### Given passage ###

1st place (A/A'/B/B'/C/C') => 6 options - say A is in 1st place...
2nd place (B/B'/C/C') => 4 options - say B is in 2nd place...
3rd place (A'/C/C') => 3 options - say C is in 3rd place...
4th place (A'/B') => 2 options - say A' is in 4th place...
5th place (B'/C') => 2 options - say B' is in 5th place...
6th place (C') => 1 option

6*4*3*2*2=288 options

<<OR>>

1st place (A/A'/B/B'/C/C') => 6 options - say A is in 1st place...
2nd place (B/B'/C/C') => 4 options - say B is in 2nd place...
3rd place (A'/C/C') => 3 options - say A' is in 3rd place...
4th place (C/C') => 2 options - say C is in 4th place...

###

◆ **Instructions**
(a) From the arrangement-counting passage, output the text between "6*4*3*2*2=288 options" and "A' is in 3rd place...", inclusive.
(b) In the arrangement-counting passage, list every place in the first breakdown (the part before "<<OR>>"), each with the number of options it is given.

### Stored data ###

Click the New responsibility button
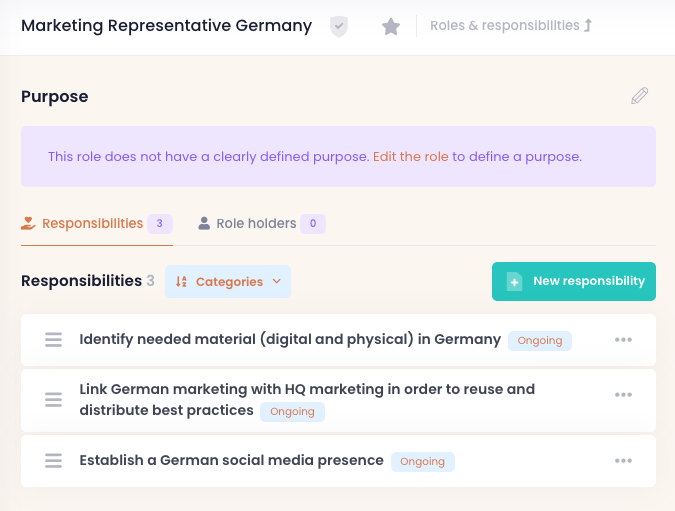This screenshot has width=675, height=511. [573, 282]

###

◆ **Responses for each task**
(a)
6*4*3*2*2=288 options

<<OR>>

1st place (A/A'/B/B'/C/C') => 6 options - say A is in 1st place...
2nd place (B/B'/C/C') => 4 options - say B is in 2nd place...
3rd place (A'/C/C') => 3 options - say A' is in 3rd place...

(b)
1st place: 6 options
2nd place: 4 options
3rd place: 3 options
4th place: 2 options
5th place: 2 options
6th place: 1 option